The CHRISTUS HCC Coding & Encounter Data Manager reports to the Director of Business Intelligence and Risk Adjustment Analytics. This position provides leadership, and direction to the Encounter Data Team (EDT) as well as support to the Director. This position will be responsible for reviewing and auditing inpatient, outpatient, and professional clinical documentation and diagnostic results to apply appropriate ICD-9/10-CM /CPT codes for internal and external reporting, research, and regulatory compliance. Also, conduct chart coding, audit reviews, and monitoring and reporting of KPIs for the purpose of submitting accurate diagnosis codes to the Centers for Medicare and Medicaid Services, and providing feedback for educational purposes related to Coding/Documentation Guidelines and Risk Adjustment.
The HCC Coding & Encounter Data Manager works collaboratively with the Health Plans Business Intelligence, Encounter Data, Claims, Configurations and Eligibility departments on a number of projects, updates, and education initiatives. As a Manager, this position ensures that all coding and encounter data operations are standardized, meet regulatory requirements, and supports operation and reimbursement initiatives. This position performs timely monitoring and analysis of Medicare and Healthcare Exchange HCC coding operations to ensure performance objectives are met to support quantity and quality. The HCC Coding & Encounter Data Manager is expected to maintain effective professional relationships as appropriate to instruct, share ideas, and implement actions related to coding functions and encounter data improvements.
Train new & prospective coders; and cross train Encounter Data team in new areas
Participate in performance improvement activities
Implement and direct coding processes that are compliant and efficient
Review workflow processes and balance distribution of assignments in coding/encounter data department to meet targets
Acts as a resource for the encounter data and coding staff and serve as a liaison to the Director to address Encounter Data/Coding related issues and questions
Disseminates changes in coding rules such as correct coding initiative and Coding Clinic. Monitor changes in laws, regulations, and policies that impact clinical documentation, reimbursement, and coding to assure compliance
Assures codes are supported by provider documentation and initiates appropriate queries based on clinical documentation for accurate and reliable data collection and reimbursement
Analyzes and interprets Healthcare Exchange & Medicare encounter data to identify potential issues and trends.
Define acceptable billing practices for multiple provider types, based on the plan (Healthcare Exchange, Medicare Advantage, and U.S. Family Health Plan).
Coordinates with other department and performs the correction of encounter data rejections so that files may be resubmitted, error-free.
Monitors daily administrative duties of the encounter data process. This includes a key point of contact with encounter application vendor regarding encounter processing, a direct response to external and internal customers' issues which may arise, ensuring resolution.
Produce statistical reports for researchers, financial and business planning that measure physician's/hospital's efficiency, and for reports to State and federal agencies.

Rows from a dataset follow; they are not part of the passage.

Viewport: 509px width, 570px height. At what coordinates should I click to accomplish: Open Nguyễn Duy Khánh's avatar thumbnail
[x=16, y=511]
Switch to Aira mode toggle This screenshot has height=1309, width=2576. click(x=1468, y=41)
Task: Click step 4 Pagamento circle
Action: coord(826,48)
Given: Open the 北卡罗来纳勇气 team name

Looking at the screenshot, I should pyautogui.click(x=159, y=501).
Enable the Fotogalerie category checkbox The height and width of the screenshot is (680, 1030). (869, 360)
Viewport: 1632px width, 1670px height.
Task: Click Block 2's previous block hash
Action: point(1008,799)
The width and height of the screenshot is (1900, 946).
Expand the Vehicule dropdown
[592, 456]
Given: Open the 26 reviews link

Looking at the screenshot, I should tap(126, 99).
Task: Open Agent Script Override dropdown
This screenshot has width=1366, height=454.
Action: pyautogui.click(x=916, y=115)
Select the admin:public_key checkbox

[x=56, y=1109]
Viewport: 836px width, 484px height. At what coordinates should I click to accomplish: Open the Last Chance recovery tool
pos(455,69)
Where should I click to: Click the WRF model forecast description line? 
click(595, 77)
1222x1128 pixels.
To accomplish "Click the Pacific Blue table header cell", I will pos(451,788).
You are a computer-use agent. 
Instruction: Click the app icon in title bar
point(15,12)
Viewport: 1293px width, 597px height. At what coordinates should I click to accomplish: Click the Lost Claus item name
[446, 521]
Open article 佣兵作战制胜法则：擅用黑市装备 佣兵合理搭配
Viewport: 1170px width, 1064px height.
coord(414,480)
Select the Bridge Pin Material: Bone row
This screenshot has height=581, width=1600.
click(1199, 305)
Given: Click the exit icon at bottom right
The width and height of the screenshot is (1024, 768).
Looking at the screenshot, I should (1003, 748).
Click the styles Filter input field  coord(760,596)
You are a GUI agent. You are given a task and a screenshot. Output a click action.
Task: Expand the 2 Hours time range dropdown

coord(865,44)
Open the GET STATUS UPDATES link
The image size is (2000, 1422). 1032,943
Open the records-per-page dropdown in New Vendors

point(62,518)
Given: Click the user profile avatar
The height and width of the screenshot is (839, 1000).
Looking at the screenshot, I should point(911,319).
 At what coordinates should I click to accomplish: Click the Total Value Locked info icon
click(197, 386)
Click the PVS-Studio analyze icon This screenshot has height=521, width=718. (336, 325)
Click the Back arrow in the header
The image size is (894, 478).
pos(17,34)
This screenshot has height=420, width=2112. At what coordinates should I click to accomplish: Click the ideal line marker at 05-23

Oversee coding education by preparing and completing materials for internal and external audits, regulatory changes, and other changes in medical advancements
Ensures timely, accurate, and complete clinical data for billing, reimbursement, utilization, and patient information systems
Report to the Director ongoing quality assessments: Perform audits for compliance, maintain the accuracy of coding performed, oversee capture rate (Adds, Deletes, Validations) and analysis of data regarding operational performance and quality control, ensure all coding is completed with quality and regulatory compliance as the primary objective
Bachelor's degree preferred or equivalent Risk Adjustment coding leadership experience.
Health care insurance and medical coding, billing and payment guidelines knowledge required
Intermediate to advanced Excel Skills.
2+ years health care industry experience within managed care.
2+ years Management experience preferred.
At least 2 years of experience in HCC, a clinical, Healthcare operational, or data quality improvement function.
Experience with benchmarking performance and/or standards against identified criteria.
Extensive knowledge of ICD-9-CM, ICD-10-CM/PCS and CPT and HCPCS coding principles and billing guidelines.
Experience in conducting medical record audits reviews required.
Experience with CMS Risk Adjustment Data Validation Audits, preferred.
Familiarity with CMS Guidelines & Encounter Data Submission, preferred.
Familiarity working with EDGE Encounter Data, EDS Encounter Data & RAPS files.
C. Licenses, Registrations, or Certifications
Medical Coder with documented designation from an accredited source such as American Health Information Management Association or American Academy of Professional Coders (CPC-H, CCS, CCA, etc.) required
CHRISTUS HEALTH is an international Catholic, faith-based, not-for-profit health system comprised of almost more than 600 services and facilities, including more than 60 hospitals and long-term care facilities, 350 clinics and outpatient centers, and dozens of other health ministries and ventures. CHRISTUS operates in 6 U.S. states, Colombia, Chile and 6 states in Mexico. To support our health care ministry, CHRISTUS Health employs approximately 45,000 Associates and has more than 15,000 physicians on medical staffs who provide care and support for patients. CHRISTUS Health is listed among the top ten largest Catholic health systems in the United States.